Write an argumentative essay on women’s rights using The Handmaid’s Tale by Margaret Atwood.

What: An approximately 10-12 page researched essay that investigates, researches, and advances an issue-based thesis argument about some topic developed from and inspired by the events of Margaret Atwood’s The Handmaid’s Tale.
Context
We’re just beginning to unearth the eerily rich resonances between The Handmaid’s Tale and our current moment—Gilead’s near-future totalitarian ethos can’t help but point up some of the more recent authoritarian cadences of the last (**ahem) few years. The novel’s gender, body, and sexual politics also hit uncomfortably close, as Offred’s and the other Handmaids’ situation(s) harbinger possible changes in the Supreme Court’s tenor towards Roe v. Wade, reproductive health, and the seemingly-forever-battle for the control of women’s bodies.

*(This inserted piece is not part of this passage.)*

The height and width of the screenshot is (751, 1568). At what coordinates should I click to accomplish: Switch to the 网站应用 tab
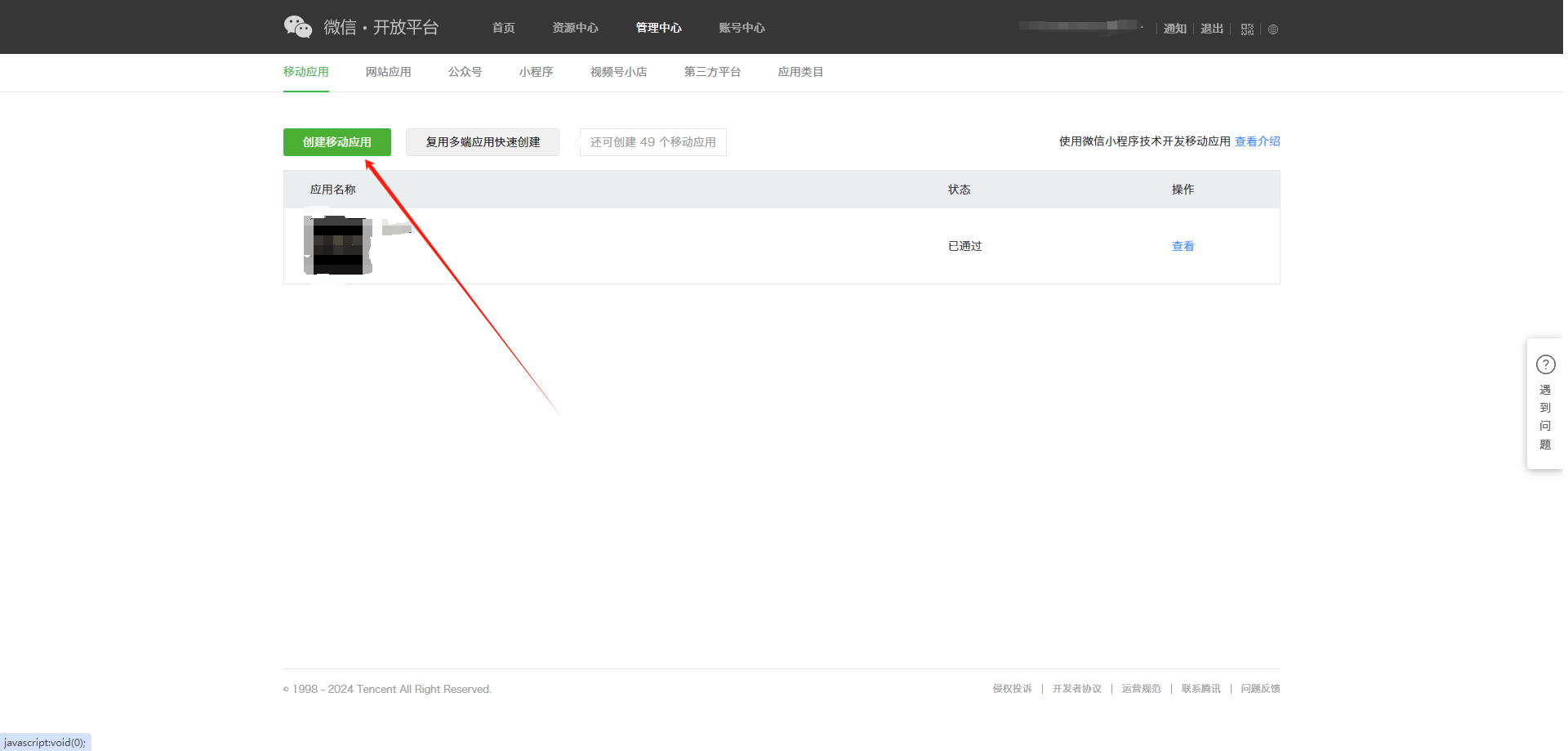tap(388, 72)
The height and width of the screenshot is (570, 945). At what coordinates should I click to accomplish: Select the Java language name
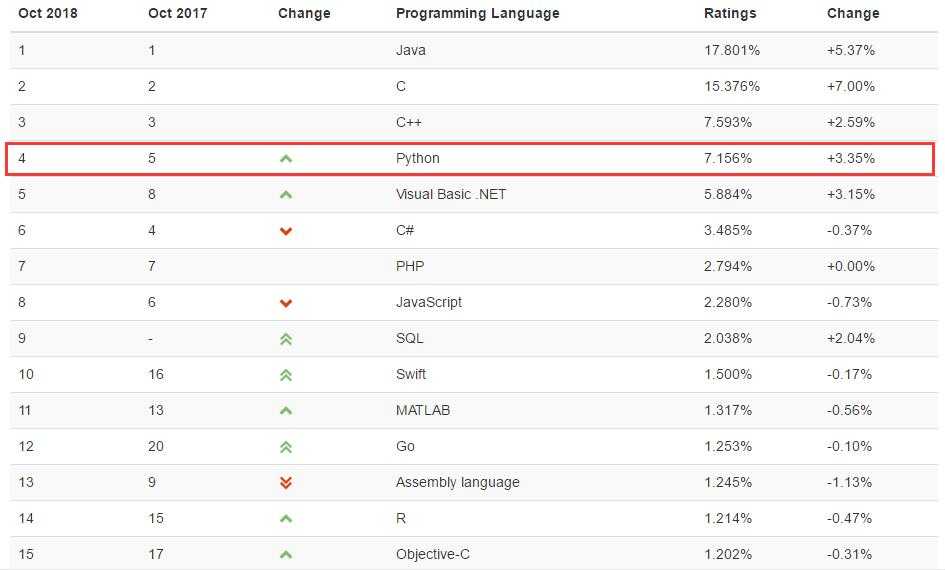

So, the question arises: what to do with all this eerie-almost-prophetic soothsaying from Atwood? Well, we write; we ask questions; we research; we think; repeat.
One thing that materializes from all the writing, and asking, and researching, and the thinking is yet another question: why now? Why these adaptations now season 4 drops April 28, 2021; the graphic novel was published in 2019; we have no fewer than three SNL parodies of the show; to say nothing of all the internet fanfic, fan sites and fandom—all for a narrative published 36 years ago?
We’ve moved away from valuing adaptations for their fidelity to the original source text. Instead, we look at adaptations as a measure of now—which leads us to yet a third question: what is all the connecting and reconnecting taking place across the novel, the Hulu series, the 1990 film, and the graphic novel actually measuring? Now, 36 years later?
Details
Your research project begins where the question-asking leaves off, and proceeds in a direction of your own choosing—so long as that direction investigates, researches, and advances an issue-based thesis argument about some topic developed from and inspired by the events of Margaret Atwood’s The Handmaid’s Tale. Note: the LE need not provide an in-depth literary analysis of the novel, or the graphic novel, or the Hulu series, but the essay should make slightly more than a passing reference/nod to the novel—your readers should be confident that you have read the book.
As for shaping your topic, continue in the mode used for the Long Essay précis. Search for sources that aren’t fully in lockstep, so as to generate some interest and stimulate your own thinking on the subject.
You are welcome to fold in discussion of the novel, or the graphic novel (or both) in a fashion that you likely used with the Beloved essay.
Sources: The essay must utilize at least six (6) sources: three (3) sources from the précis assignment, at least 1 additional scholarly source, and 2 other sources. Plan on incorporating three of the sources into your essay and the remaining sources will serve as background for your topic. Any source you use will appear in a separate “Works Cited & Consulted” page at the end of your essay.
Format & Submission
Approximately 10-12 page, double-spaced, 11 or 12 point Times New Roman, Palatino, or Calibri font, with 1-inch margins all-around.
Follow best practices when using evidence and quoted material: quote only to support an assertion/argumentative claim the LE makes rather than quote to demonstrate that you and a source agree on some aspect of your thesis topic.
Provide in-text citations to provide important factual background as necessary, but **not to the exclusion of quoting for rhetorical (argumentative) purposes;
use signal phrasing to cue readers to the coming quoted material, and that the material is not your own;
contextualize that material with respect to its original use, such that the LE clearly articulates how the material pertains to your argumentative claims;
and follow MLA-8 citation conventions for all in-text citations and the LE’s “Works Cited & Consulted” page.
Include the standard header information, single-spaced, in the top left corner of the first page: Name, Date, Assignment, Class, and two (2) word count values: a Quoted Material Word Count, and the LE Total Word Count. Do not include the “Works Cited & Consulted Page as part of either total.
Provide your analysis with an engaging title that conveys some inkling/aspect/touch of your central claim. An engaging title forms the beginning of your argument; it is the point of first contact with your reader.